Interleukin 6 circulating levels is 128.8 (normal is < 24 pg/mL.
Interleukin 8 is 284.1 (normal is < 14 pg/mL).
Nitric Oxide Synthase Assay is 36.8 (normal is < 27 %)
RNase-L Activity Assay is 210 (normal is <50)
RNase-L Protein Quantitation is 9.0 (normal is < 2.0)

These are only the results that were not normal. The tests are from VIPDX from their CFS panel and Cytokin panel.


My reaction is this person probably has CFS. That IL-8 has a real correlation with CFS, as do the suppressed NK cells (in the Lytic Unit--the % being high is atypical,I think) , the low T cells, and the RnaseL. I would suggest if this person doesn't feel well they do a thorough viral panel because their body isn't going to be able to fight anything off.
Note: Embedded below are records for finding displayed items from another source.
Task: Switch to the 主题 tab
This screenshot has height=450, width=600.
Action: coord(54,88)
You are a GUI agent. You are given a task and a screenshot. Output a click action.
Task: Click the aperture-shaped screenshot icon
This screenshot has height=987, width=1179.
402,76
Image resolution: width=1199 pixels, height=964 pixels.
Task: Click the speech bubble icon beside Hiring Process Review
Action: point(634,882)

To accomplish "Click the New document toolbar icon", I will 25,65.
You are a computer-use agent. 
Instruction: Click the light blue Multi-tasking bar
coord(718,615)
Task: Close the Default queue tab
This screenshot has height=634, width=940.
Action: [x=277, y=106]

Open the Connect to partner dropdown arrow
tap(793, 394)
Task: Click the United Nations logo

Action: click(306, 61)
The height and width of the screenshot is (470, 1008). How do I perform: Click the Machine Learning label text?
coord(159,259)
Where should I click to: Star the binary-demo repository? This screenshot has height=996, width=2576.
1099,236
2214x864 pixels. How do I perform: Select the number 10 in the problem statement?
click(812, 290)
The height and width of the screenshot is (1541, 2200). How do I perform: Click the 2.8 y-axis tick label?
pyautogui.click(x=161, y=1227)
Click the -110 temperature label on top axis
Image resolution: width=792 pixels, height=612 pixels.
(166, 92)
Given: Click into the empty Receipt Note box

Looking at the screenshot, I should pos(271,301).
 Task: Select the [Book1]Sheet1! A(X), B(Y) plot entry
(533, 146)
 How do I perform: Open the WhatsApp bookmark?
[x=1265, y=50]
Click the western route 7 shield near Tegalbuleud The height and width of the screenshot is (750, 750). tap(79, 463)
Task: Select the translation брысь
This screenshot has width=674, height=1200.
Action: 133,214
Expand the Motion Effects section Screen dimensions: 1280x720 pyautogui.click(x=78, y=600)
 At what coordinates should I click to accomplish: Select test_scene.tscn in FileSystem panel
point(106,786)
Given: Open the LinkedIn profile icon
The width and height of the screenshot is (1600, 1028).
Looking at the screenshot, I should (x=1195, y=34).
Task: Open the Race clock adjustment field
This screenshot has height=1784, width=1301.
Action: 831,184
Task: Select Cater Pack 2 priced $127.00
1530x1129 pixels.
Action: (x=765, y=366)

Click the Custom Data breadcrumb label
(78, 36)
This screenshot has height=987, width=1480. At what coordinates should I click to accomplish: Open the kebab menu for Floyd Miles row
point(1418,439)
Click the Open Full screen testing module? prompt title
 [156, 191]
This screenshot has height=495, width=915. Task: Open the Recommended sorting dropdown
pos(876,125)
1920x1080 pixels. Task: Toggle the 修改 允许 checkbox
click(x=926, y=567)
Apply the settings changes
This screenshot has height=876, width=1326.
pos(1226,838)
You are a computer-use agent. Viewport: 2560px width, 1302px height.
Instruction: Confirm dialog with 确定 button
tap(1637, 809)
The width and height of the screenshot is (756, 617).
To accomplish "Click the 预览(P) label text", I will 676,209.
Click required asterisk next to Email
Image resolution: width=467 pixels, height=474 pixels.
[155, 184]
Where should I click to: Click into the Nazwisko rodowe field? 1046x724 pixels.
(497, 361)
ETA: The last science class I took was Genetics senior year of high school. I'm sure someone who knows more can chime in.


Senior Member
Hi, Andrew.

I agree with Anne. Probably the reason your NK cell % is up is because your T cell counts are so low. With low T-cell counts, your cell-mediated immune response is below normal. With both low NK activity and low T-cell counts, your defenses against viral infections are low. That accounts for your elevated RNase-L. The RNase-L is supposed to be a stop-gap measure that fights a holding action to suppress the viruses until the cavalry in the form of the adaptive cell-mediated reponse arrives, takes over, and kills the virus-infected cells. However, your cavalry is not doing so hot, leaving RNase-L holding the bag. The elevations of elastase, IL-6, IL-8 and NOS indicate that your innate immune system has detected invaders, and is sounding the alarm and trying to mobilize defensive forces and bring them to the site or sites of infection. There is an ongoing inflammation reaction, trying to fight the invaders, but it is not sufficient. Without an effective cell-mediated immune response, what develops is a guerrilla war, and nobody really wins. The good thing is that you stay alive, but the bad thing is that you don't get well.

So what's messing up the cell-mediated immune system's ability to respond properly? In the GD--MCB hypothesis, the main factor is glutathione depletion, which has been observed in lab tests, and which is known to suppress cell-mediated immunity. An additional factor is the draining of folate metabolites out of the cells as a result of the "methyl trap" mechanism that comes into play because of the partial block in the methyation cycle. Low folate causes inhibition of the synthesis of new DNA and RNA, and these are needed to proliferate new T cells.

What caused the depletion of glutathione? There are a lot of possibilities. It may be that a viral (or maybe a retroviral) infection caused the initial depletion of glutathione. It could also be that other stressors (physical, chemical, biological and/or psychological/emotional) contributed. Once glutathione drops low enough, it sets up the partial methylation cycle block in a genetically predisposed person, and then the immune system and the detox system are suppressed. Then the viruses and toxins have a field day.

What do to about it? I've suggested the "Simplified Treatment Approach" for lifting the partial methylation cycle block and allowing glutathione to come back up. This has helped a lot of people. If it turns out that XMRV is the culprit in CFS, hopefully there will also be ways to go after it directly.